The US Air Force Is Trying to Make Jet Fuel. Out of Thin Air?
In a move that will revolutionize the way the U.S. military needs to work its logistics to power its operations at home and abroad, the Air Force has now confirmed that its program to develop jet fuel out of thin air is closer to completion. In a press release, the U.S. Air Force claimed it was a step closer to accessing fuel anytime and anywhere on the planet without relying on fuel tankers.
We have often covered how the U.S. military is a massive fossil fuel consumer and is now focusing on nuclear energy to satisfy its energy requirements in a greener, and consequently, 'cleaner' way. Luckily for us, the U.S. Air Force has also been working on alternate ways of producing fuel for its aircraft and teamed up with a company named Twelve. Spun-off from the research conducted at Stanford University, the company uses carbon transformation to make fuels from carbon dioxide sourced from the air.

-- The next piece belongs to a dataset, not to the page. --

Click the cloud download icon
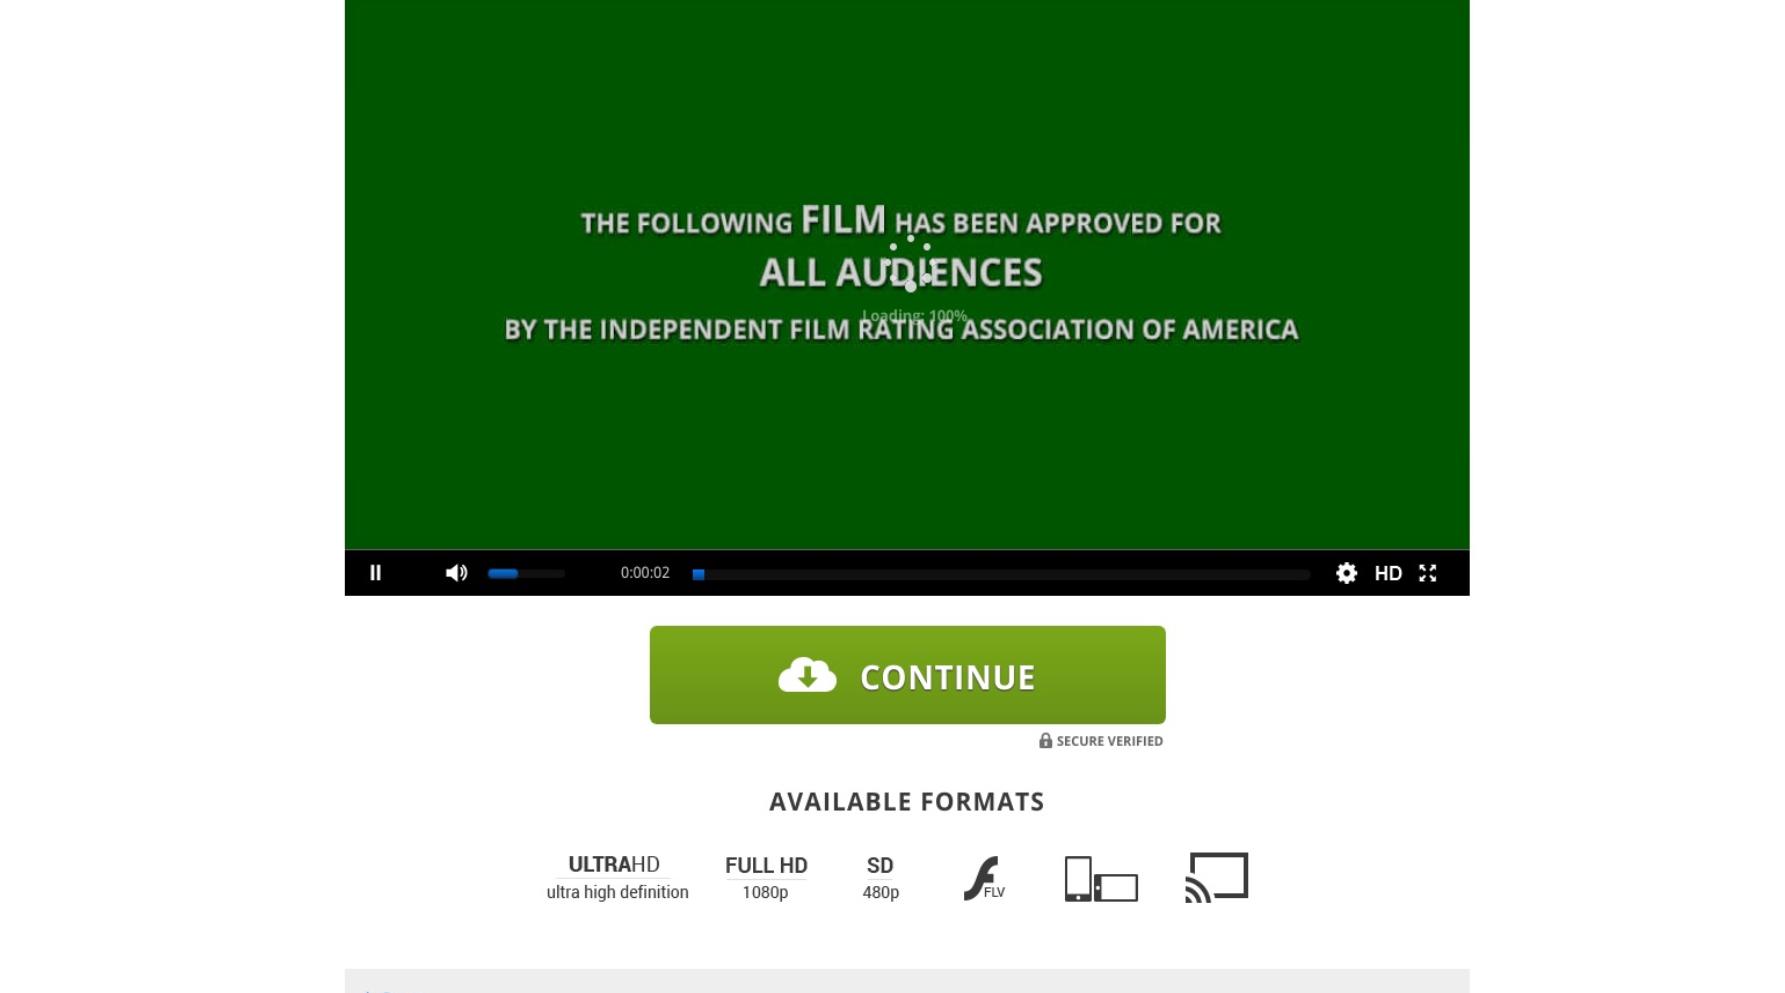This screenshot has height=993, width=1785. tap(807, 675)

The concept is almost a century old and can actually be found in chemistry textbooks as the Fischer-Tropsch synthesis where carbon monoxide and hydrogen at high temperatures produce liquid hydrocarbons that can be used as fuel in the presence of a catalyst. Known as synthetic fuel, this process was widely used by Germany during World War II and is even used today by the U.S. military to blend its petroleum sourced fuel.
According to the press release, the U.S. military allows a maximum of 50 percent blend of synthetic fuel in its operations, and the synthetic fuel produced by Twelve was also tested by blending up to similar limits. Although the testing is expected to continue until the end of this year after which a detailed report of findings will be prepared, the U.S. Air Force is keen on moving forward with the next phase, which involves scaling up the technology.

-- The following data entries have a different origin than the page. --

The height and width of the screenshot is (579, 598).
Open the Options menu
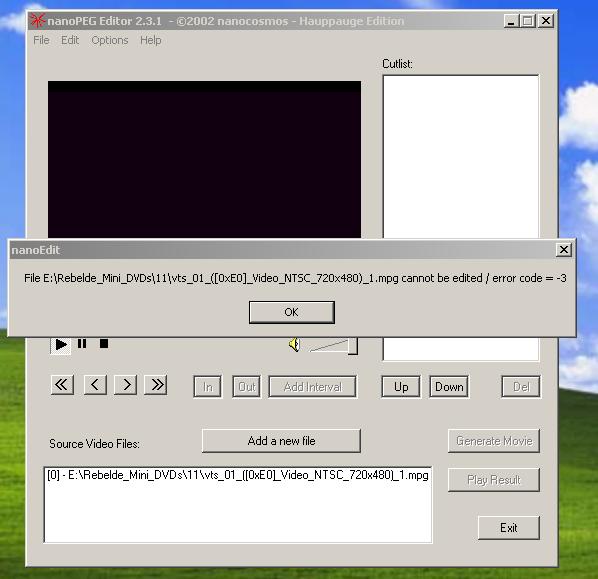point(110,40)
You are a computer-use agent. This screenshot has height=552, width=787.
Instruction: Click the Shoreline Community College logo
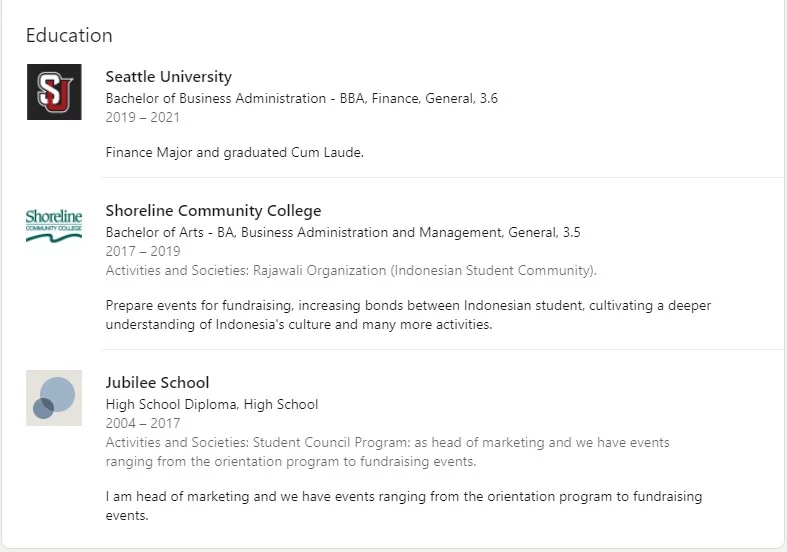click(54, 226)
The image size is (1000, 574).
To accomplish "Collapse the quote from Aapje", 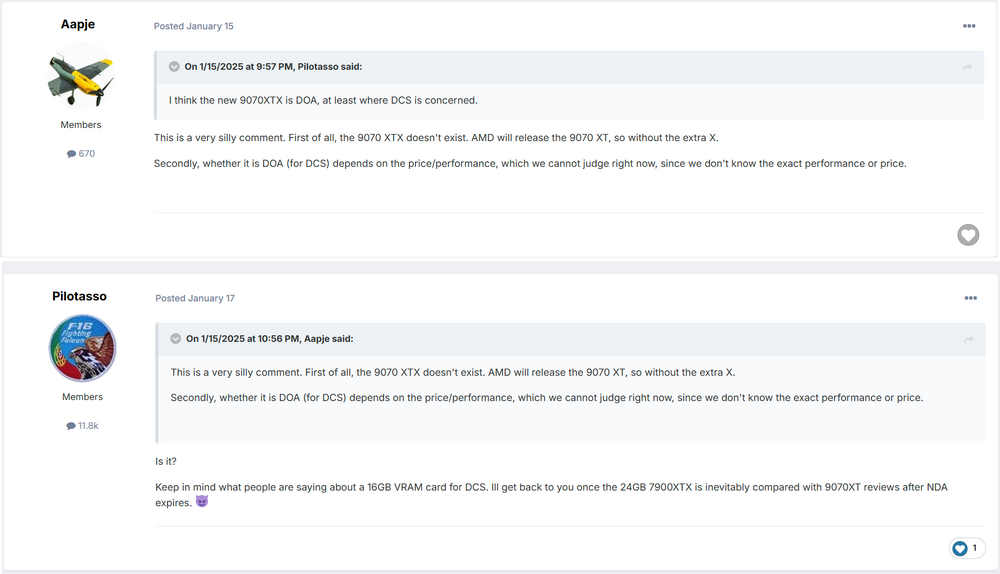I will click(175, 339).
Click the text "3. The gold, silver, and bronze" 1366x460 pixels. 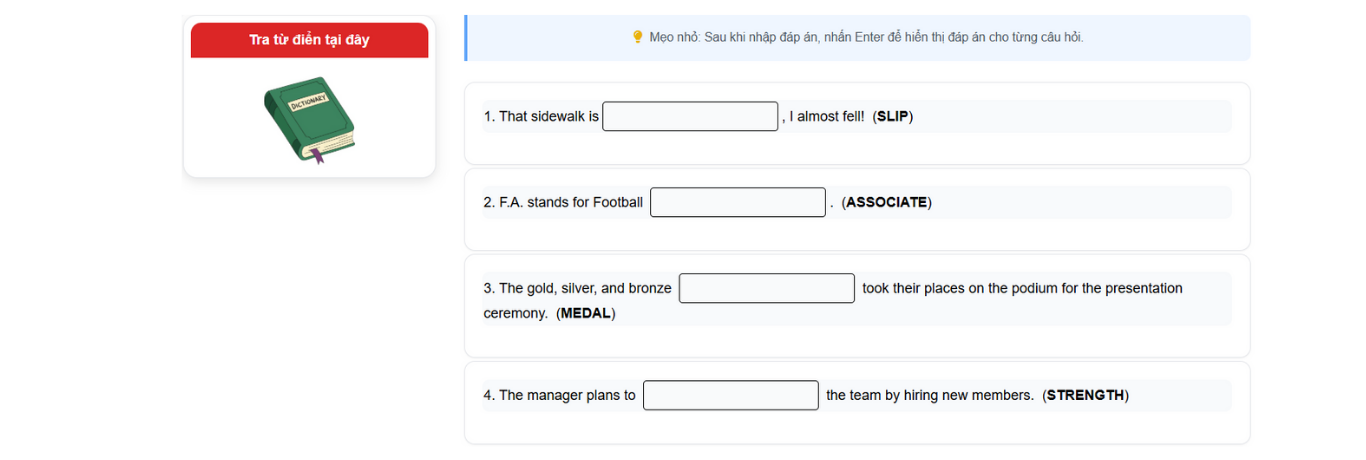click(577, 288)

According to its website, Twelve uses a 'new breed of catalyst' to bring about the conversion to make its synthetic fuel, E-jet. Unlike other processes that rely on fossil fuels to power this change, Twelve uses renewable energies to ensure that its process is carbon neutral. The company also claims that its ready-to-drop-in fuel has lower contaminants than petroleum fuel with a cleaner burn.
While the U.S. Air Force currently uses commercial fuel and relies on the land, water, and air-based vehicles to transport fuel to its aircraft, using Twelve's technology, it could produce fuel at far-off sites without the need of on-site fuel experts, the press release said. The venture is expected to not only optimize the use of aviation fuel but also reduce the burden of logistics that accompanies its transport. The technology could also be deployed in arid areas where water is also scarce, with the air serving as a source for water too, the press release said.
If all goes to plan, would the U.S. Air Force really need the KC-Y and KC-Z tankers?